**Exercise details**
Transcribe exactly, leaving out pictures, the lines from the one that holds "You are a computer-use" through the end of the data below, including both end lines and no others.
(Recorded information Opens)
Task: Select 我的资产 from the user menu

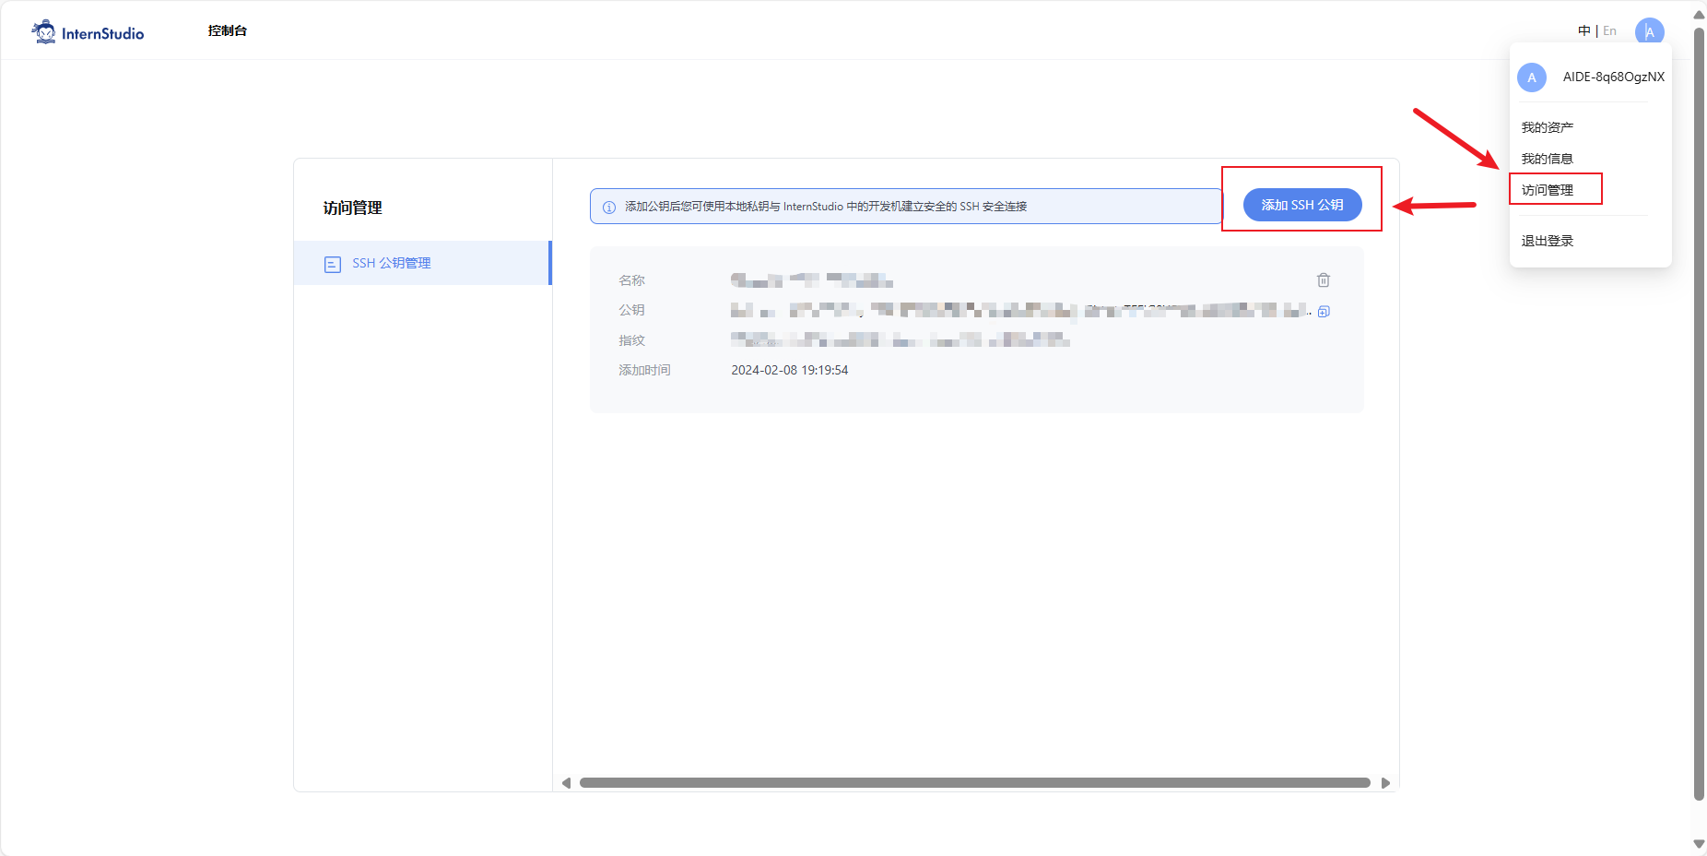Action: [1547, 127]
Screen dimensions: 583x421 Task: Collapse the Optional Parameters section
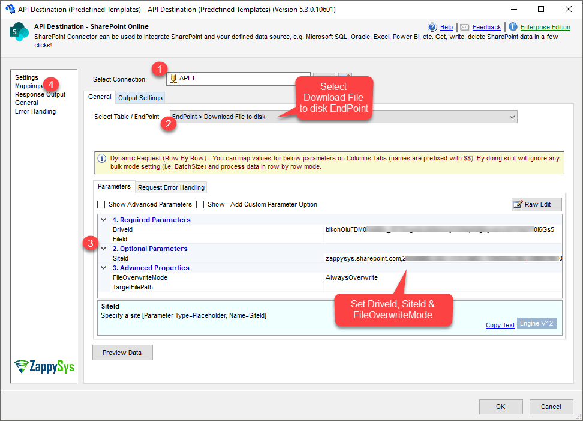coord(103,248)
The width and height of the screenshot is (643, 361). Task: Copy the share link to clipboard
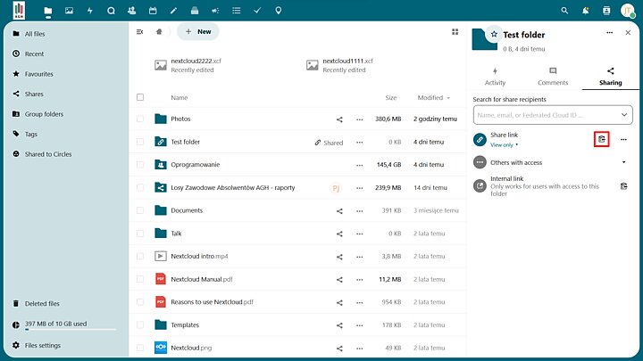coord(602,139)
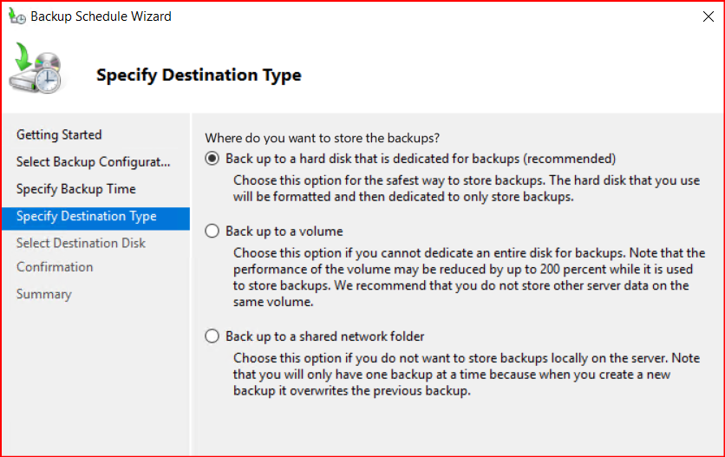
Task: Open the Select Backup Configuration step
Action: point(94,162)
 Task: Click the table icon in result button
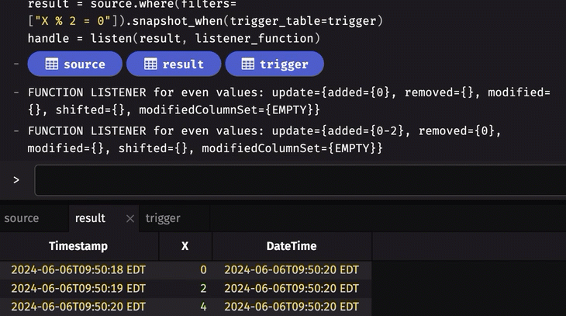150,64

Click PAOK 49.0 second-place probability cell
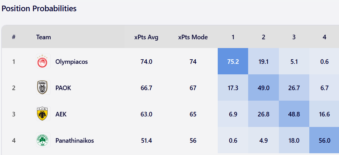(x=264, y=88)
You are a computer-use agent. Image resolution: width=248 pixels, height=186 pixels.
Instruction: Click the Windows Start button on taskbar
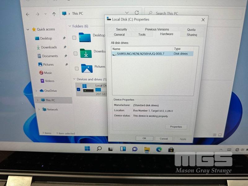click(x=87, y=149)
(Recorded information Closes)
**Exercise output**
You are a computer-use agent. Image resolution: width=248 pixels, height=186 pixels.
Instruction: Click the Windows Start button on taskbar
click(x=87, y=149)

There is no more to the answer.